Ten Years

With a nearly hundred-year-old love song continuing to drive me batty floating through my mind, this morning I turned online to Youtube for some favorite hymns. Fanny Crosby’s “To God be the glory” is one good old. Wesley’s “And can it be” another, for some reason I especially like the last verse, “No condemnation now I dread, Jesus and all in him is mine. Alive in him, my living head, and clothed in righteousness divine, bold I approach the eternal throne, and claim the crown through Christ my own.” 

First heard that hymn on a tape I bought in the bookshop at the cathedral of St. Michael and all Angels, Coventry in 1995. On the August 1994 occasion of our tenth anniversary at Trinity, Apalachicola, the congregation gave us a trip to England, where Tass was in school. Tass planned our itinerary, and we went in 1995, life's best and most memorable trip. The visit to Coventry was one of many highlights, as well as to York, where the cathedral is called York Minster. We were there on Saturday to tour, then went to a worship service Sunday morning, cutting the time close to our train reservation south. We encountered resistance about bringing our luggage into the minster because of fear we might be terrorists with explosives, but were admitted when we proposed to keep our luggage with us and against one of the unimaginably enormous fluted columns inside the building. Leaving immediately the service was over, we did catch our train. 

That trip was a life’s highlight, with Tass.

Last night at his tenth anniversary celebration, Father Steve, our rector, also was given a trip, I think a trip to Italy, but the mike wasn’t on and I couldn’t hear the presentation, or maybe it was my ears. The celebration was as much fun, and more, as any Christmas Eve and Easter event, packed church. Because of my cold, I didn’t touch the sacraments, and we left soon as the service was over, not even staying to eat a hamburger. 
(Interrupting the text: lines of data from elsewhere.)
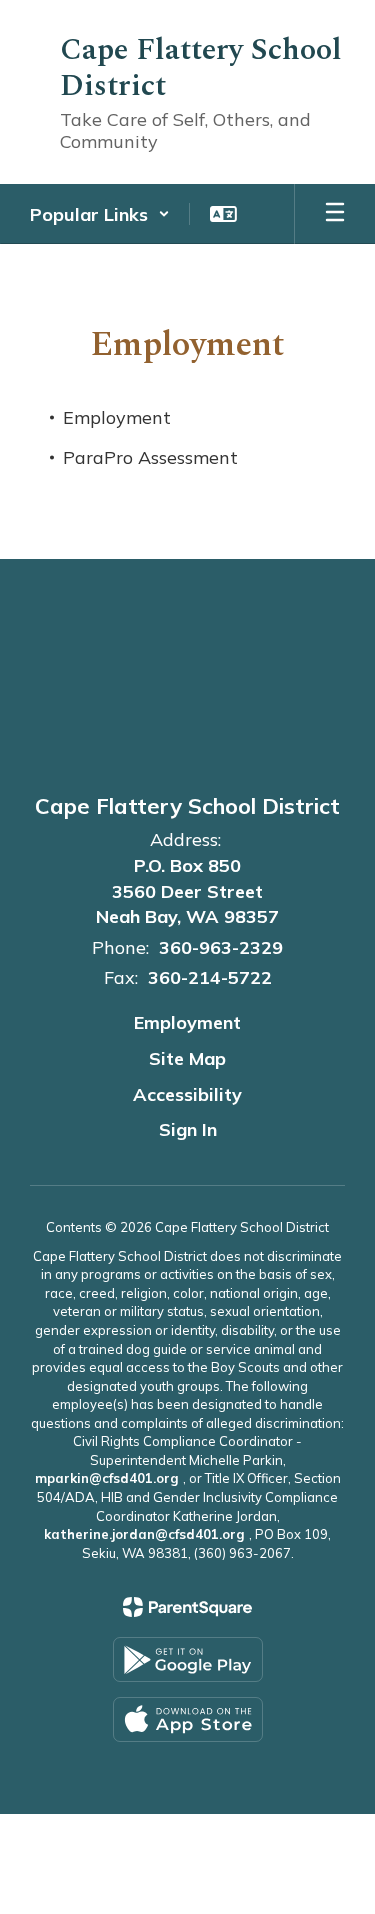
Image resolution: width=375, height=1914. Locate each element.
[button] (100, 214)
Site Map (187, 1058)
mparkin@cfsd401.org (107, 1478)
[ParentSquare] (187, 1607)
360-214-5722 (210, 977)
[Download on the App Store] (188, 1719)
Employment (187, 1022)
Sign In (188, 1129)
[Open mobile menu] (335, 214)
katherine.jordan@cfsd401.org (144, 1534)
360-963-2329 (221, 947)
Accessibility (187, 1094)
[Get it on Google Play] (188, 1659)
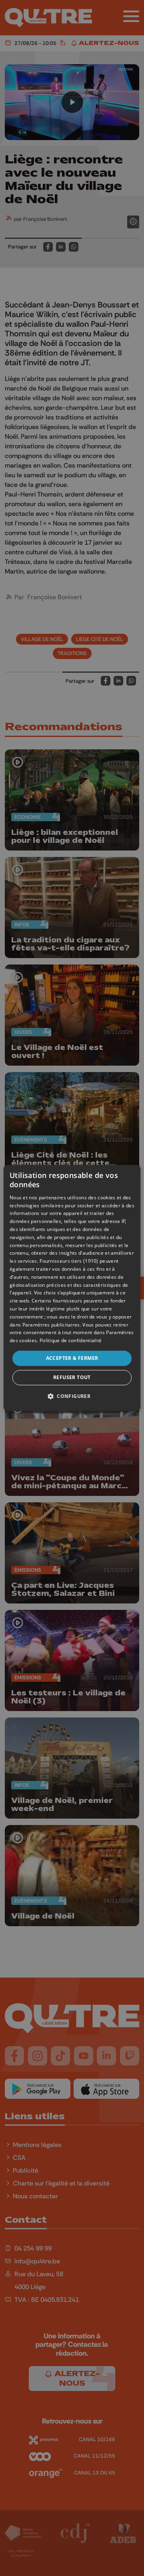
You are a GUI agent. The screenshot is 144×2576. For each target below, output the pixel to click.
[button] (72, 1396)
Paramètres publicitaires (51, 1324)
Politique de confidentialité (71, 1340)
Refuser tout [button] (72, 1377)
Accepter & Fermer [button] (72, 1358)
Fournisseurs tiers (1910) (69, 1261)
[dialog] (72, 1288)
The bishop got a glimpse of Wednesday evenings at HNEC as Fr. Steve said “Come on up, kids,” and at least a couple dozen children crowded round the Altar for the Eucharistic Prayer. With Fr. Steve, we have the world’s greatest church, and I loved hearing Judy, our Head of School, say during announcements and presentations, that Father Steve was voted the most popular boy in the school.